» WHAT TO DO
Copy the listing below line for line, starting at its first line and ending with the line that has "Task: Tap the" in it. Add nothing.

» INFORMATION
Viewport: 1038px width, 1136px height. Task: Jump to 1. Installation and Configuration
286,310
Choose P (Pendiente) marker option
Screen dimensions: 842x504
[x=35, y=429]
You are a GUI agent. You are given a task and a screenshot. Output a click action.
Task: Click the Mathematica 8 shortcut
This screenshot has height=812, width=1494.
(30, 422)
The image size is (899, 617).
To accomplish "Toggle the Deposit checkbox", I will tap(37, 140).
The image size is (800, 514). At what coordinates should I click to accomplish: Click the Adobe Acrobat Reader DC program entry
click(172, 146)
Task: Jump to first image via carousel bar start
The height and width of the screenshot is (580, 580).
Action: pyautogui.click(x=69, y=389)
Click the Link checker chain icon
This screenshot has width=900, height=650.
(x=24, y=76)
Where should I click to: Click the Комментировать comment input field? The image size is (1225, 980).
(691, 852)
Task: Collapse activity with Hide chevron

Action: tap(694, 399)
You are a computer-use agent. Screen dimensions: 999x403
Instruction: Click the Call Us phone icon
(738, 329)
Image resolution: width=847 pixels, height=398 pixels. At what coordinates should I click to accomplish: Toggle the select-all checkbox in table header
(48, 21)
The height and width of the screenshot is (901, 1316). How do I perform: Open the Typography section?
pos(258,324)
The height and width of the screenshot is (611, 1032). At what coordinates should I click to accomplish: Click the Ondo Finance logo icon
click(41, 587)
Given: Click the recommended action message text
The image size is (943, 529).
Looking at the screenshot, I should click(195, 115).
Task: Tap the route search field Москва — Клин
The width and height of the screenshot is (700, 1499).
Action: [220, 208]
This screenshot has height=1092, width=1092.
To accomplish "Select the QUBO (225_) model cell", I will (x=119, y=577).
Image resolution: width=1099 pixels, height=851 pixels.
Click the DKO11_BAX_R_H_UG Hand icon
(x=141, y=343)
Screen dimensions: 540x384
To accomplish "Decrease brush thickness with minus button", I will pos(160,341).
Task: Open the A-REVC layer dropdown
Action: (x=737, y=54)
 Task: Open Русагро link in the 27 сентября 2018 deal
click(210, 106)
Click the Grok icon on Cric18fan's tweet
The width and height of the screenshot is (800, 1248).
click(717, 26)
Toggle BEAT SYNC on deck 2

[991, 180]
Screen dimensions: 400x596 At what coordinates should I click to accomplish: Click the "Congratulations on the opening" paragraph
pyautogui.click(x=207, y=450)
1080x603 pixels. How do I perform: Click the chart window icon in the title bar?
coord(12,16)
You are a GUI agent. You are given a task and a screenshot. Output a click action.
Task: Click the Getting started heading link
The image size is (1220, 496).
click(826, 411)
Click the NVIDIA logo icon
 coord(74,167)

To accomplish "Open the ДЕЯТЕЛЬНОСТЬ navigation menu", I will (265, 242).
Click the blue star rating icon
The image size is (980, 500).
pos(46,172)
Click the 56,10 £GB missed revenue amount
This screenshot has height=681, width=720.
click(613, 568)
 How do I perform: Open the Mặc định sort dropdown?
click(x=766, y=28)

» EXERCISE ANSWER
Viewport: 1038px width, 1136px height. Task: Jump to 1. Installation and Configuration
286,310
Choose P (Pendiente) marker option
Screen dimensions: 842x504
[x=35, y=429]
You are a GUI agent. You are given a task and a screenshot. Output a click action.
Task: Click the Mathematica 8 shortcut
This screenshot has height=812, width=1494.
(30, 422)
The image size is (899, 617).
To accomplish "Toggle the Deposit checkbox", I will tap(37, 140).
The image size is (800, 514). At what coordinates should I click to accomplish: Click the Adobe Acrobat Reader DC program entry
click(172, 146)
Task: Jump to first image via carousel bar start
The height and width of the screenshot is (580, 580).
Action: pyautogui.click(x=69, y=389)
Click the Link checker chain icon
This screenshot has width=900, height=650.
(x=24, y=76)
Where should I click to: Click the Комментировать comment input field? The image size is (1225, 980).
(691, 852)
Task: Collapse activity with Hide chevron

Action: tap(694, 399)
You are a computer-use agent. Screen dimensions: 999x403
Instruction: Click the Call Us phone icon
(738, 329)
Image resolution: width=847 pixels, height=398 pixels. At what coordinates should I click to accomplish: Toggle the select-all checkbox in table header
(48, 21)
The height and width of the screenshot is (901, 1316). How do I perform: Open the Typography section?
pos(258,324)
The height and width of the screenshot is (611, 1032). At what coordinates should I click to accomplish: Click the Ondo Finance logo icon
click(41, 587)
Given: Click the recommended action message text
The image size is (943, 529).
Looking at the screenshot, I should click(195, 115).
Task: Tap the route search field Москва — Клин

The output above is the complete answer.